Following on from Part One which examines five leading English shoemakers, we now set our sights Europe’s mainland with another set of some of our favourite artisanal shoemakers from the continent. Both nations are unsurpassable in their pursuit of craftsmanship, and continue to excel across the luxury board. Which is reassuring, as collectively, we as tasteful consumers can rest assured that luxurious goods from France and Italy will be of exceptional standards — whether a sports car made in Italy or a fine French wine — and even surprise us, which is a luxury in itself.
It’s important to first raise a point on the stylistic differences between the English and our French and Italian neighbours. Whilst English shoemakers are by definition very understated, classic and traditional — traits developed through time as a result of the quintessential British style foundation — our neighbours are in a lot of ways, more avant-garde in their design ethos with sharper toes, flamboyant colours and dramatic lines. Nonetheless, a shared strand of DNA runs through the uncompromising pursuit of artisanal perfection, exemplified through these five iconic makers and their chosen iconic models.

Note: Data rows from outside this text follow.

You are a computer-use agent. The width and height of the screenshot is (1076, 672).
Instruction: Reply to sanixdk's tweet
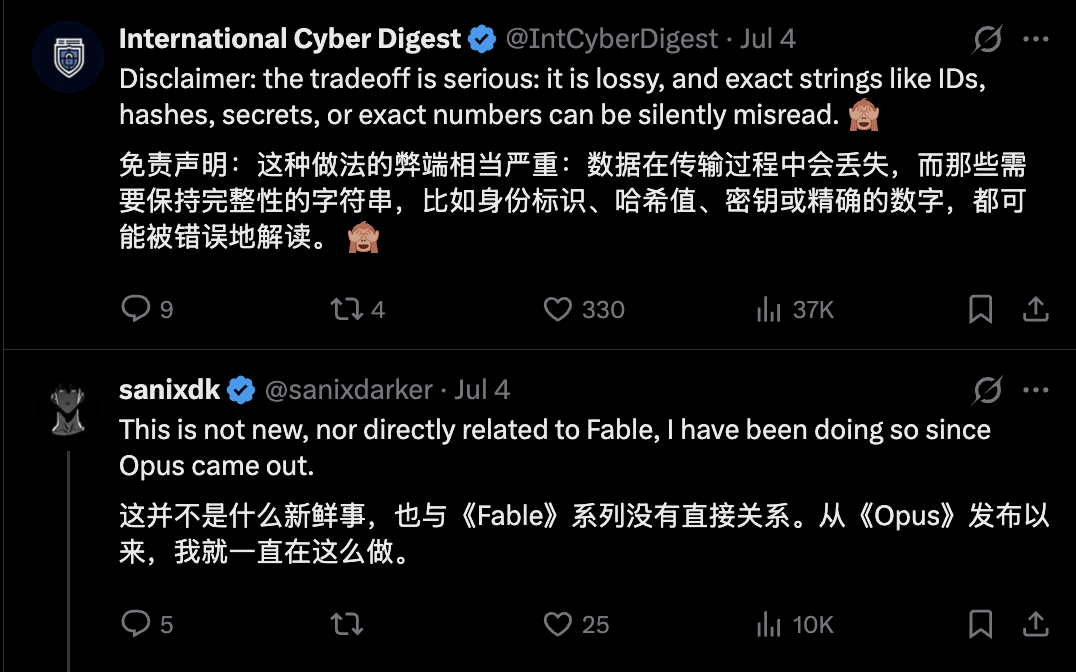147,624
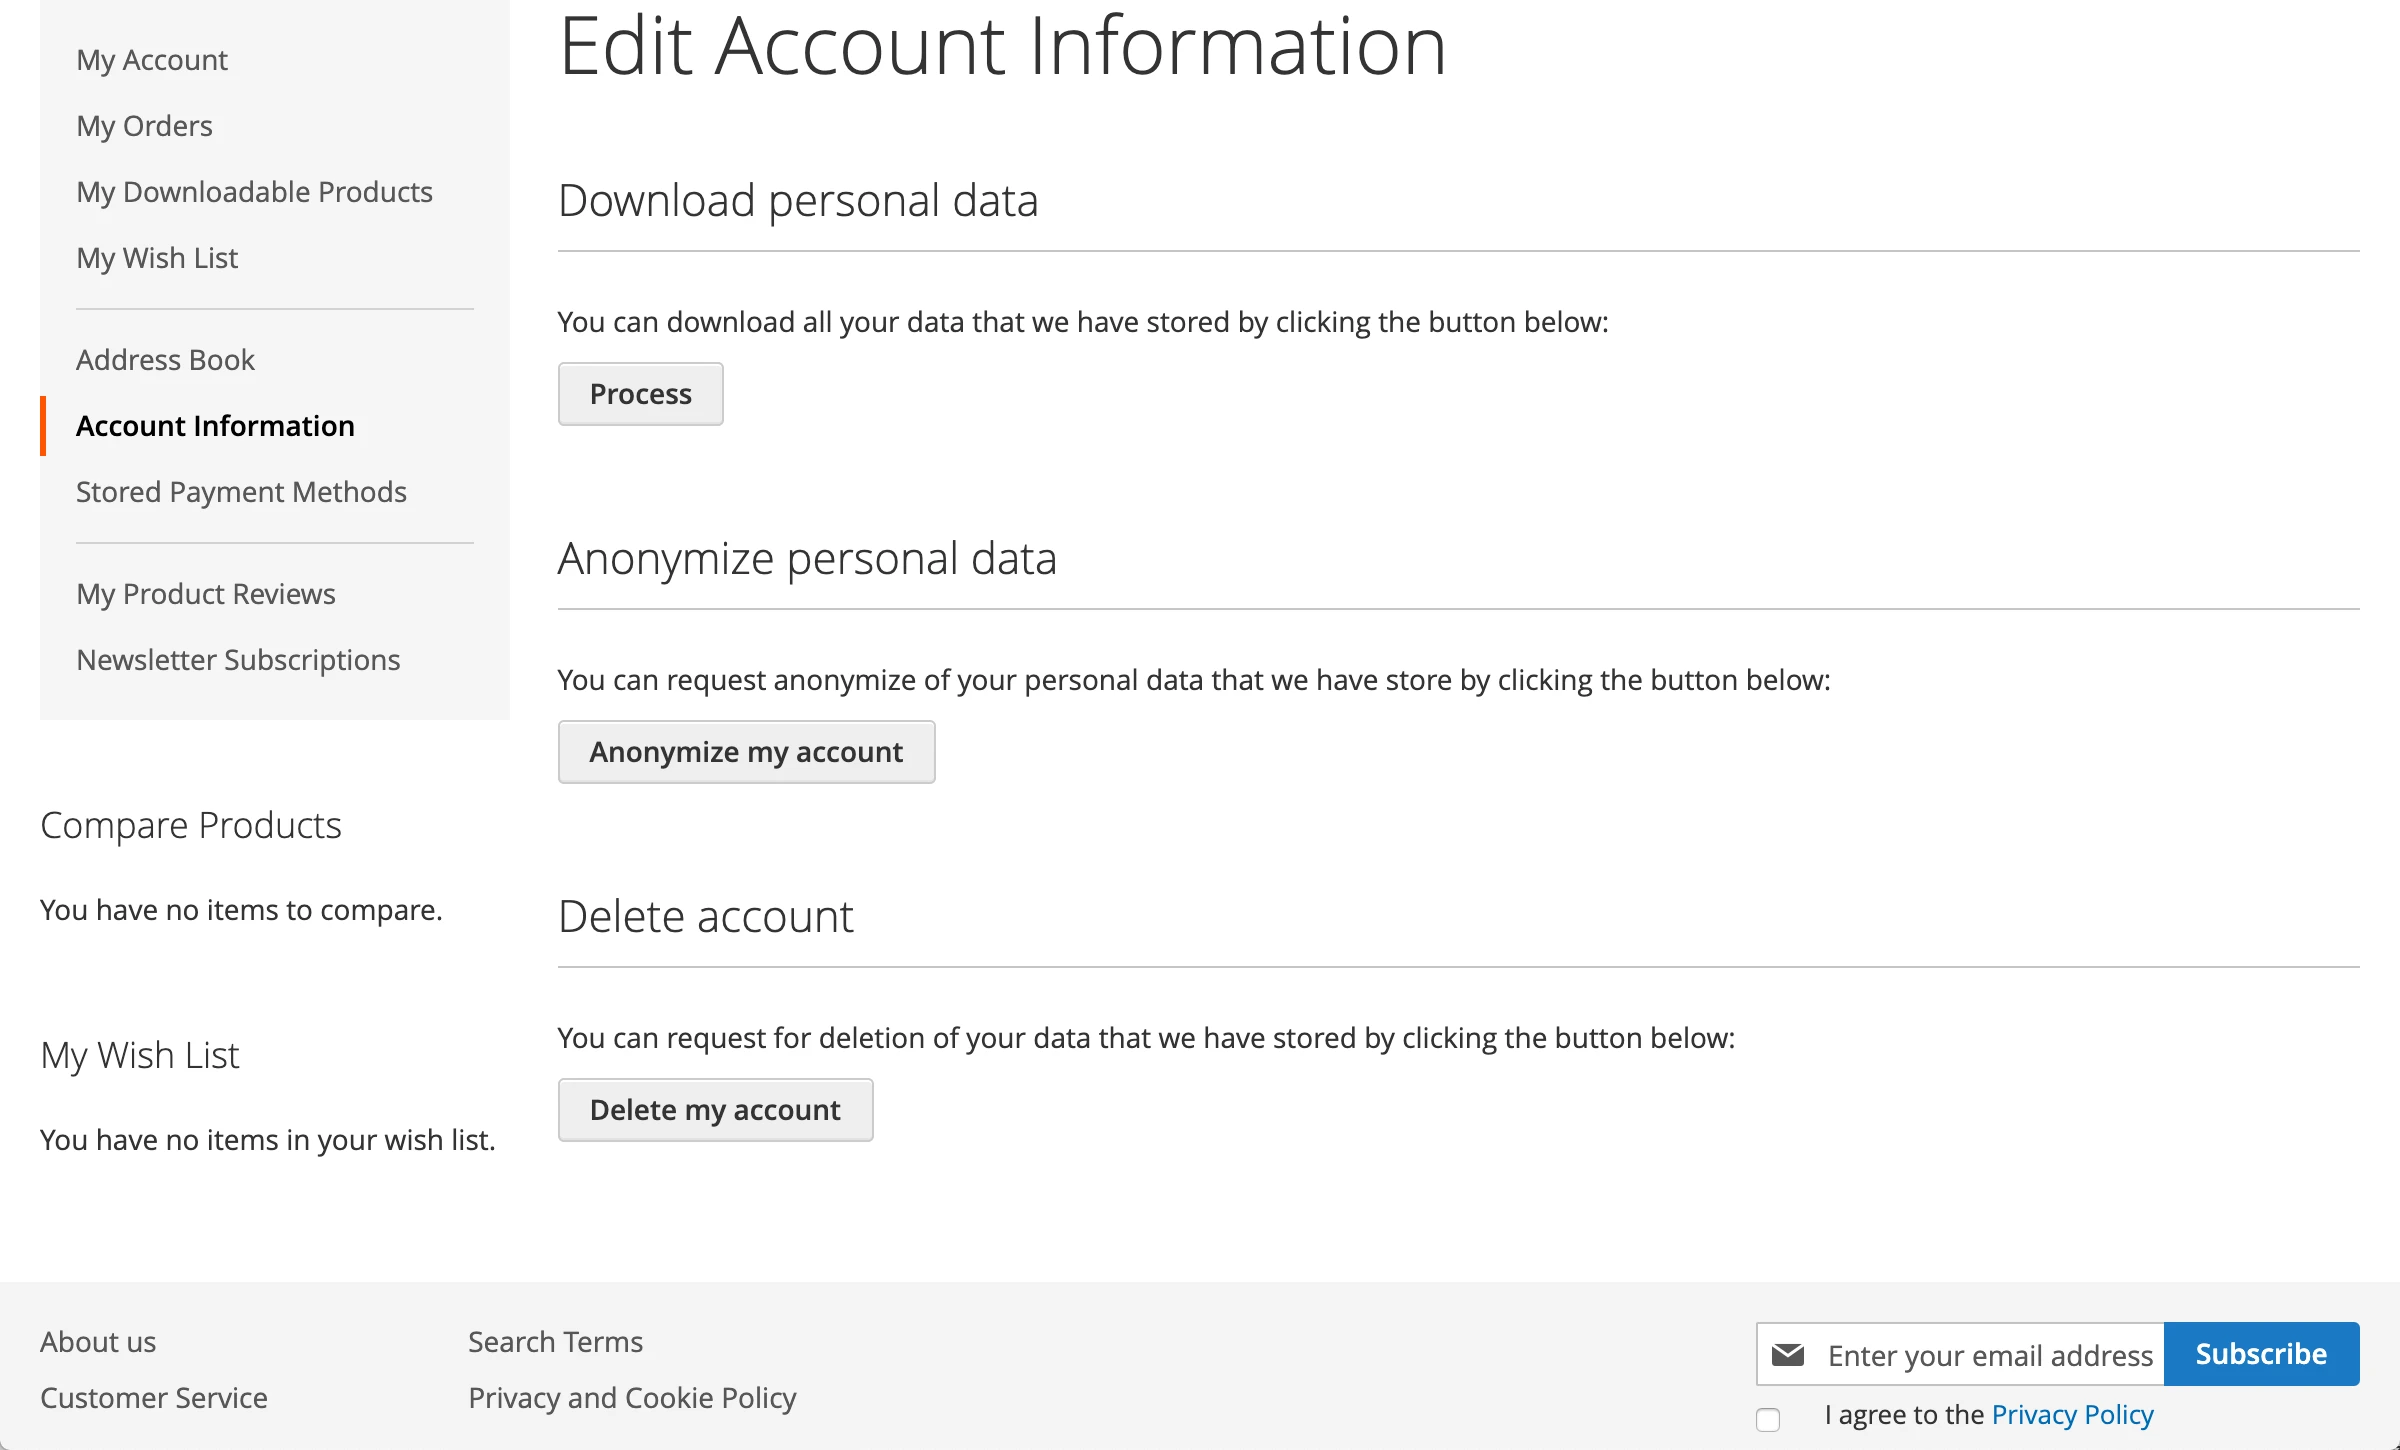Navigate to Address Book section
The height and width of the screenshot is (1450, 2400).
[x=168, y=360]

Shot in the Punch Room at the London Edition Hotel, Berners Street, its paired back, warm and relaxed decor works perfectly in highlighting each shoe’s charm and quality, and if you happen to be in the area it’s worth a visit, their festive cocktail menu is spectacular.
Berluti’s iconic model, the Alessandro — named after the French maison’s founder, Alessandro Berluti in 1895 — is made from just a single piece of supremely soft calfskin, known as Venezia leather. The leather is a luxury in itself, as each skin has to be perfect and imperfection free with all-round thickness the Oxford has no visible stitching, which reflects Berluti’s exceptional levels of craftsmanship working with concealed seams. With its lack of stitching and finishing details the Alessandro is a refined, minimalistic and sophisticated shoe with a six-eyelet lacing system, and has remained a mainstay in the luxury footwear world since 1895. In the words of Jean-Michel Casalonga, Head Bootmaker at Berluti: “It’s timeless and has gone through time without becoming outdated.”

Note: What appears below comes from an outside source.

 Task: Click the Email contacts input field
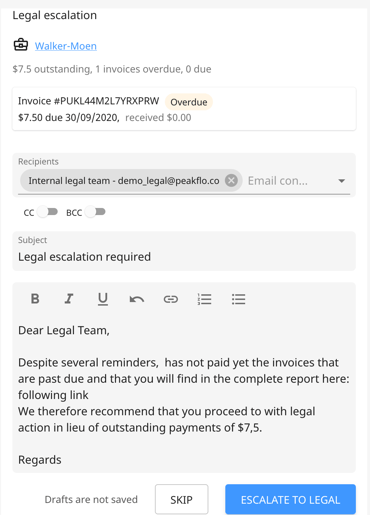click(x=290, y=181)
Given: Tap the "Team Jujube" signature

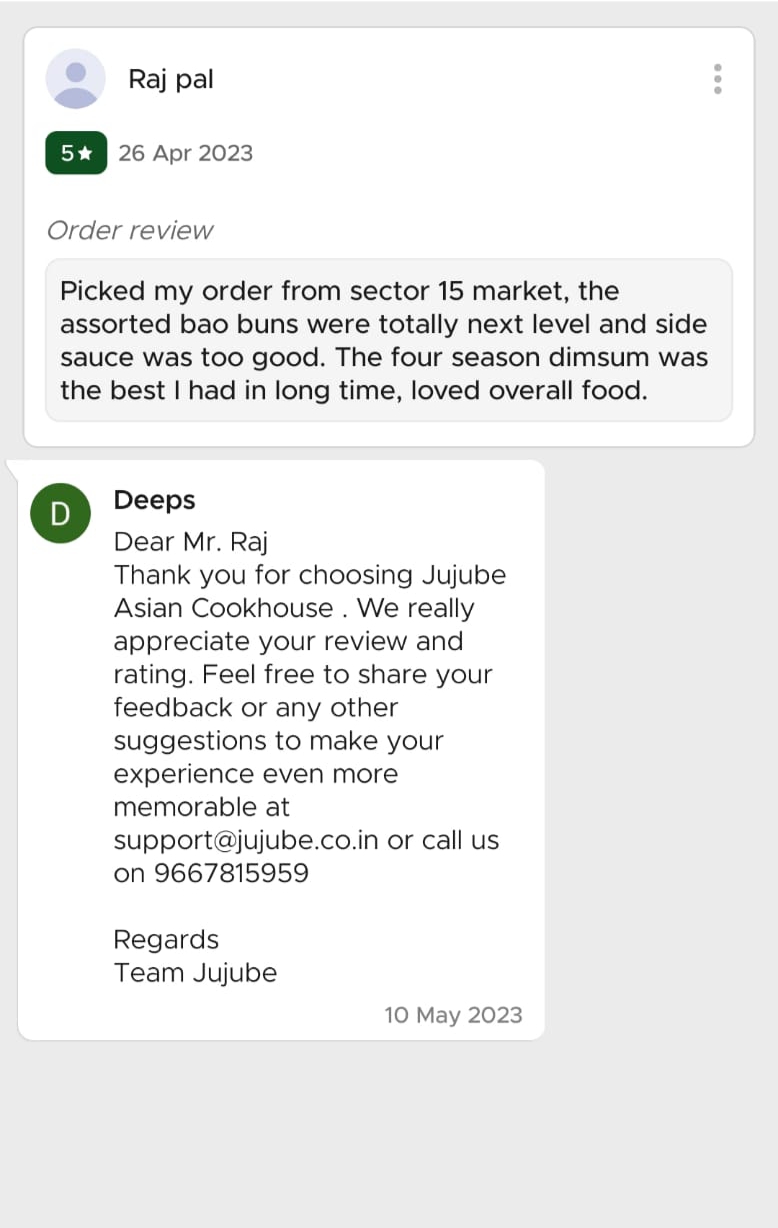Looking at the screenshot, I should [195, 972].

A technical aspect which the French luxury house has mastered is its eclectic range of applied patinas. Berluti has the ability to create any kind of patina your heart may desire, whether you’re looking to reflect a subversive side with an extravagant finish, or an elegant and classical colour, Berluti approach it with obsessive precision, and this deep shade of Vermillion was developed exclusively for The Rake from their workshop in Mayfair by its expert colourists.
Some readers may not have heard of Mauban, but you should, as it’s one of the finest French shoemakers around, despite its short existence. “In the summer of 2014, I discovered my great-grandfather’s boots whilst helping my grandparents move house. It was love at first sight,” Eduoard Quinchon, founder of Mauban, tells me. Undeniably, Mauban is a delightful hidden-gem of the shoemaking world which has only just surfaced and begun to shine. Driven by the desire to recreate his ancestor’s boots, Quinchon also intends to revive the lost art of French savoir-faire in traditional shoemaking, and his take on the Balmoral boot — his first creation — is doing this admirable venture more than enough justice. It’s also a fitting homage to his great-grandfather. Shockingly, he tells me that in the last 25 years more than 20,000 jobs have disappeared in the shoemaking sector, which he also intends on changing: “If no one teaches this timeless know-how, it will simply die and I’m modestly trying to contribute to this extraordinary heritage.”
Each pair of Balmoral boot takes around three months to produce. Crafted on a handmade last in Cholet, the Oxford boot has a discreet and unique ’S’ line and special tab signature on the back, referencing the brand’s identity: updated classicism with a perfect balance of aesthetic and comfort with no material expense spared. The deep shades and softness of the box calf come from a tannery in the south of France called Tanneries du Puy, which Quinchon admires for its “know-how”. Finished with a triple sewn sole (welt, outsole and gemming), Mauban’s Balmoral is a perfect recreation of an age-old boot that’s retained its classical and hereditary charm.